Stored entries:
● ● ● ● ● ● ●

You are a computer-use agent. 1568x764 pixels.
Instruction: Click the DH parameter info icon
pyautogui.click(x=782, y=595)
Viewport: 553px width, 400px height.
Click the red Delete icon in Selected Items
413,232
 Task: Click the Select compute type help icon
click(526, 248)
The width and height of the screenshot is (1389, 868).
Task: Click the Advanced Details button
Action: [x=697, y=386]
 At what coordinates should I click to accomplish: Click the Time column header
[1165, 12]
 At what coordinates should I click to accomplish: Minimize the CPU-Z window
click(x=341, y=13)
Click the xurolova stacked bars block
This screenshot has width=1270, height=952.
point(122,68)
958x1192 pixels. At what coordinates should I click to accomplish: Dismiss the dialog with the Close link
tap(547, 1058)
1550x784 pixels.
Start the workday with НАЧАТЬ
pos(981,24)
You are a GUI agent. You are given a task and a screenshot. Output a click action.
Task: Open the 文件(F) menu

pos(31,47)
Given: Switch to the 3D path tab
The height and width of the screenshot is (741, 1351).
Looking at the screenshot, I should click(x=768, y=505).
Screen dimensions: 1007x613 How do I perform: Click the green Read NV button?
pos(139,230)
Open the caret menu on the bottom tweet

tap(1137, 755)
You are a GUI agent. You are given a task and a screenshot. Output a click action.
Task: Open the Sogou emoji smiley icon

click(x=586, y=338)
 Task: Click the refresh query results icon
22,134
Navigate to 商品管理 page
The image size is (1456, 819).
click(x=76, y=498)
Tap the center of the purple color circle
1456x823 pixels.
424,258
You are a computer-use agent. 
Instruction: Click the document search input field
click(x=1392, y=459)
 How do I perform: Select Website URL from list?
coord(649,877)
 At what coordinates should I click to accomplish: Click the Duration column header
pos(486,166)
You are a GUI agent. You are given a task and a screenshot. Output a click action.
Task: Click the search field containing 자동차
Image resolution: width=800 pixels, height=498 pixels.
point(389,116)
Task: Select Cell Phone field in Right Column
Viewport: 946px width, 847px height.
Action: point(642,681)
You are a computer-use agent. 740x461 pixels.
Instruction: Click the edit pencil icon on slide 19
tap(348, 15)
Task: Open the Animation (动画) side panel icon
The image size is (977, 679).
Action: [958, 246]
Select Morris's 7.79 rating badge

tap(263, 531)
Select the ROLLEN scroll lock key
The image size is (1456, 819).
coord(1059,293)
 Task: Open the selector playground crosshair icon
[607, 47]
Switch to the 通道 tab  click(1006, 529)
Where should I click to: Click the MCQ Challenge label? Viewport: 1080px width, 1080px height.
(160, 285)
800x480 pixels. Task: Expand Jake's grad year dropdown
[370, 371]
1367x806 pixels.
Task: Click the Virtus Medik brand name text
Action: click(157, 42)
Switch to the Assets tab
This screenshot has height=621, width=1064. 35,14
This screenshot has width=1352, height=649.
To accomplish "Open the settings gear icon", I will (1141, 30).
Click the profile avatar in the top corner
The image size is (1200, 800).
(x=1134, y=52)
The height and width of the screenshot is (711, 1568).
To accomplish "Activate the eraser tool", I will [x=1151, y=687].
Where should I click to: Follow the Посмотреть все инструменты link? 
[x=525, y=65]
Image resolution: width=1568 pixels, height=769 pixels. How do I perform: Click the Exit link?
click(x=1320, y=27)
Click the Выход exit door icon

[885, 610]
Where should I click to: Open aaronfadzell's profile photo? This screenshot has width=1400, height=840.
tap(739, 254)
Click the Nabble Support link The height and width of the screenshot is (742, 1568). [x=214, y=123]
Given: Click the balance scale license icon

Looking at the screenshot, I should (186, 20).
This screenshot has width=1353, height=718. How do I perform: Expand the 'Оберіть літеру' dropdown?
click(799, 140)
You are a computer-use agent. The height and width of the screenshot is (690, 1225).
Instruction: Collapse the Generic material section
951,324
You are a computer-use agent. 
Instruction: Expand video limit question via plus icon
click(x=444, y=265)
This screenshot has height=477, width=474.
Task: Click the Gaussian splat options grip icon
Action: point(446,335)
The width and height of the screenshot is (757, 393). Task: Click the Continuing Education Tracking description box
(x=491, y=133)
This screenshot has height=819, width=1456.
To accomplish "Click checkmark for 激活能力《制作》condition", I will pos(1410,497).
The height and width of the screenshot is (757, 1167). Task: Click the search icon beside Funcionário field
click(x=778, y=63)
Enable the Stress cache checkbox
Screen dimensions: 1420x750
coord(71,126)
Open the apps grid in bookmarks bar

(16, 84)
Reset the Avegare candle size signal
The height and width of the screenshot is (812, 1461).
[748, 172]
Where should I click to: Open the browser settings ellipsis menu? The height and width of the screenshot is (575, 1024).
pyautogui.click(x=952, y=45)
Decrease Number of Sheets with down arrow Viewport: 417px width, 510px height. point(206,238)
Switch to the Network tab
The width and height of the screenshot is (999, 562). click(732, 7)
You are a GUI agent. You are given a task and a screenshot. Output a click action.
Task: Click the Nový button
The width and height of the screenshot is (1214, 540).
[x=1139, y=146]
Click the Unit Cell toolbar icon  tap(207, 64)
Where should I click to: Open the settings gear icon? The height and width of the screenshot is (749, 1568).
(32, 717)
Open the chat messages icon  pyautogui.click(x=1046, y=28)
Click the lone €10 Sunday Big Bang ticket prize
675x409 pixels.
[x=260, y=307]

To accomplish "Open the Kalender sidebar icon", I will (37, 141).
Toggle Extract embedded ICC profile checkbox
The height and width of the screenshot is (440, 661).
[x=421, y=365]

● ● ● ● ● ● ●

WHAT NEEDS TO BE DONE: Please make the answer a complete, exact reproduction of the records.

TASK RESPONSE:
You are a computer-use agent. 1568x764 pixels.
Instruction: Click the DH parameter info icon
pyautogui.click(x=782, y=595)
Viewport: 553px width, 400px height.
Click the red Delete icon in Selected Items
413,232
 Task: Click the Select compute type help icon
click(526, 248)
The width and height of the screenshot is (1389, 868).
Task: Click the Advanced Details button
Action: [x=697, y=386]
 At what coordinates should I click to accomplish: Click the Time column header
[1165, 12]
 At what coordinates should I click to accomplish: Minimize the CPU-Z window
click(x=341, y=13)
Click the xurolova stacked bars block
This screenshot has width=1270, height=952.
point(122,68)
958x1192 pixels. At what coordinates should I click to accomplish: Dismiss the dialog with the Close link
tap(547, 1058)
1550x784 pixels.
Start the workday with НАЧАТЬ
pos(981,24)
You are a GUI agent. You are given a task and a screenshot. Output a click action.
Task: Open the 文件(F) menu

pos(31,47)
Given: Switch to the 3D path tab
The height and width of the screenshot is (741, 1351).
Looking at the screenshot, I should click(x=768, y=505).
Screen dimensions: 1007x613 How do I perform: Click the green Read NV button?
pos(139,230)
Open the caret menu on the bottom tweet

tap(1137, 755)
You are a GUI agent. You are given a task and a screenshot. Output a click action.
Task: Open the Sogou emoji smiley icon

click(x=586, y=338)
 Task: Click the refresh query results icon
22,134
Navigate to 商品管理 page
The image size is (1456, 819).
click(x=76, y=498)
Tap the center of the purple color circle
1456x823 pixels.
424,258
You are a computer-use agent. 
Instruction: Click the document search input field
click(x=1392, y=459)
 How do I perform: Select Website URL from list?
coord(649,877)
 At what coordinates should I click to accomplish: Click the Duration column header
pos(486,166)
You are a GUI agent. You are given a task and a screenshot. Output a click action.
Task: Click the search field containing 자동차
Image resolution: width=800 pixels, height=498 pixels.
point(389,116)
Task: Select Cell Phone field in Right Column
Viewport: 946px width, 847px height.
Action: point(642,681)
You are a computer-use agent. 740x461 pixels.
Instruction: Click the edit pencil icon on slide 19
tap(348, 15)
Task: Open the Animation (动画) side panel icon
The image size is (977, 679).
Action: [958, 246]
Select Morris's 7.79 rating badge

tap(263, 531)
Select the ROLLEN scroll lock key
The image size is (1456, 819).
coord(1059,293)
 Task: Open the selector playground crosshair icon
[607, 47]
Switch to the 通道 tab  click(1006, 529)
Where should I click to: Click the MCQ Challenge label? Viewport: 1080px width, 1080px height.
(160, 285)
800x480 pixels. Task: Expand Jake's grad year dropdown
[370, 371]
1367x806 pixels.
Task: Click the Virtus Medik brand name text
Action: click(157, 42)
Switch to the Assets tab
This screenshot has height=621, width=1064. 35,14
This screenshot has width=1352, height=649.
To accomplish "Open the settings gear icon", I will (1141, 30).
Click the profile avatar in the top corner
The image size is (1200, 800).
(x=1134, y=52)
The height and width of the screenshot is (711, 1568).
To accomplish "Activate the eraser tool", I will [x=1151, y=687].
Where should I click to: Follow the Посмотреть все инструменты link? 
[x=525, y=65]
Image resolution: width=1568 pixels, height=769 pixels. How do I perform: Click the Exit link?
click(x=1320, y=27)
Click the Выход exit door icon

[885, 610]
Where should I click to: Open aaronfadzell's profile photo? This screenshot has width=1400, height=840.
tap(739, 254)
Click the Nabble Support link The height and width of the screenshot is (742, 1568). [x=214, y=123]
Given: Click the balance scale license icon

Looking at the screenshot, I should (186, 20).
This screenshot has width=1353, height=718. How do I perform: Expand the 'Оберіть літеру' dropdown?
click(799, 140)
You are a computer-use agent. The height and width of the screenshot is (690, 1225).
Instruction: Collapse the Generic material section
951,324
You are a computer-use agent. 
Instruction: Expand video limit question via plus icon
click(x=444, y=265)
This screenshot has height=477, width=474.
Task: Click the Gaussian splat options grip icon
Action: point(446,335)
The width and height of the screenshot is (757, 393). Task: Click the Continuing Education Tracking description box
(x=491, y=133)
This screenshot has height=819, width=1456.
To accomplish "Click checkmark for 激活能力《制作》condition", I will pos(1410,497).
The height and width of the screenshot is (757, 1167). Task: Click the search icon beside Funcionário field
click(x=778, y=63)
Enable the Stress cache checkbox
Screen dimensions: 1420x750
coord(71,126)
Open the apps grid in bookmarks bar

(16, 84)
Reset the Avegare candle size signal
The height and width of the screenshot is (812, 1461).
[748, 172]
Where should I click to: Open the browser settings ellipsis menu? The height and width of the screenshot is (575, 1024).
pyautogui.click(x=952, y=45)
Decrease Number of Sheets with down arrow Viewport: 417px width, 510px height. point(206,238)
Switch to the Network tab
The width and height of the screenshot is (999, 562). click(732, 7)
You are a GUI agent. You are given a task and a screenshot. Output a click action.
Task: Click the Nový button
The width and height of the screenshot is (1214, 540).
[x=1139, y=146]
Click the Unit Cell toolbar icon  tap(207, 64)
Where should I click to: Open the settings gear icon? The height and width of the screenshot is (749, 1568).
(32, 717)
Open the chat messages icon  pyautogui.click(x=1046, y=28)
Click the lone €10 Sunday Big Bang ticket prize
675x409 pixels.
[x=260, y=307]

To accomplish "Open the Kalender sidebar icon", I will (37, 141).
Toggle Extract embedded ICC profile checkbox
The height and width of the screenshot is (440, 661).
[x=421, y=365]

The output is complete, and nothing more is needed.